Organizaciones de derechos humanos denunciaron que el régimen iraní estaría condicionando la liberación o reducción de condenas de manifestantes detenidos a la participación pública de sus familiares en actos oficiales de apoyo al Gobierno.
La acusación surge en el marco de una nueva ola de protestas y de un endurecimiento de la presión estatal sobre el entorno de las personas encarceladas. Según la organización Bazdasht Shodegan, integrada por ex prisioneros políticos, los contactos con las familias habrían sido realizados por el Cuerpo de la Guardia Revolucionaria Islámica y el Ministerio de Inteligencia.

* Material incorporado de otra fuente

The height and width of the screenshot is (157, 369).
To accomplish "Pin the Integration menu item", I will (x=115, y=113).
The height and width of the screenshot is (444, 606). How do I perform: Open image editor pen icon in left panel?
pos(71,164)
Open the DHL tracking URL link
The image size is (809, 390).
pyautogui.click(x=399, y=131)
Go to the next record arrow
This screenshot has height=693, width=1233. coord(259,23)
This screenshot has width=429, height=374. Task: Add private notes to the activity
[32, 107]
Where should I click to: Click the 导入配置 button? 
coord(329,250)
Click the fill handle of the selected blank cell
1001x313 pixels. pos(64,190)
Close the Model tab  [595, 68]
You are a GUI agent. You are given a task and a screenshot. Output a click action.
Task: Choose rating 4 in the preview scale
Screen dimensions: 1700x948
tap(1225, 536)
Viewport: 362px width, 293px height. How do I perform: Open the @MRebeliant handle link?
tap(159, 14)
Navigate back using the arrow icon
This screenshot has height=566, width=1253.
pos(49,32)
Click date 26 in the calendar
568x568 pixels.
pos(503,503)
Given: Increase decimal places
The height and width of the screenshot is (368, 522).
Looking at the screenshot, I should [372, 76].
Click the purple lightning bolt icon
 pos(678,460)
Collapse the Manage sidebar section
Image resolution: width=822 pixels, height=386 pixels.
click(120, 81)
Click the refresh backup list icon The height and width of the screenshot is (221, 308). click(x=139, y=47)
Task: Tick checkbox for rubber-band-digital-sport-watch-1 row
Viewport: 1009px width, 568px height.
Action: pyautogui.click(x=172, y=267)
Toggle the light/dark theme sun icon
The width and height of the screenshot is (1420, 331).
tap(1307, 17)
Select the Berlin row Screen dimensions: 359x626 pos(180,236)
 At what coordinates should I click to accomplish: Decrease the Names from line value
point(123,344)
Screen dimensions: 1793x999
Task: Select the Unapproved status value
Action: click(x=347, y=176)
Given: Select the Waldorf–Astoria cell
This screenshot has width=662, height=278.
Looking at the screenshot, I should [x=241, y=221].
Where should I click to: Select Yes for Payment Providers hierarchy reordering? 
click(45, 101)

De acuerdo con esa denuncia, a los familiares se les habría solicitado asistir a marchas oficiales por el aniversario de la Revolución Islámica, registrar su presencia en videos y remitir ese material a los organismos de seguridad como prueba de lealtad.
Diversos grupos estiman que más de 12.000 personas fueron detenidas durante las recientes protestas antigubernamentales. Activistas advierten que la presión sobre los allegados forma parte de una estrategia de intimidación destinada a desalentar la disidencia. Incluso, sostienen que la eventual revisión de condenas graves estaría supeditada a estas demostraciones públicas de apoyo.
Uno de los casos que generó mayor repercusión fue el del empresario Mohamed Saedinia, quien había respaldado las protestas mediante el cierre de sus locales comerciales. Tras su detención y la de su hijo, se difundió una declaración pública en la que se disculpa y anuncia su participación en actos oficiales. Organizaciones independientes interpretaron ese mensaje como una retractación forzada.
El escenario interno se desarrolla en paralelo a un nuevo foco de tensión con Estados Unidos. El presidente estadounidense Donald Trump advirtió que, si no prospera un acuerdo nuclear con Teherán, su gobierno avanzará hacia una "segunda fase muy dura". Aunque señaló que la vía del diálogo continúa abierta, sostuvo que la falta de consenso podría derivar en medidas más severas.
Las negociaciones nucleares se reanudaron recientemente tras el conflicto armado entre Irán e Israel del año pasado. Mientras Washington e Israel reclaman mayores límites al programa nuclear iraní, Teherán condiciona cualquier restricción a un alivio de las sanciones internacionales.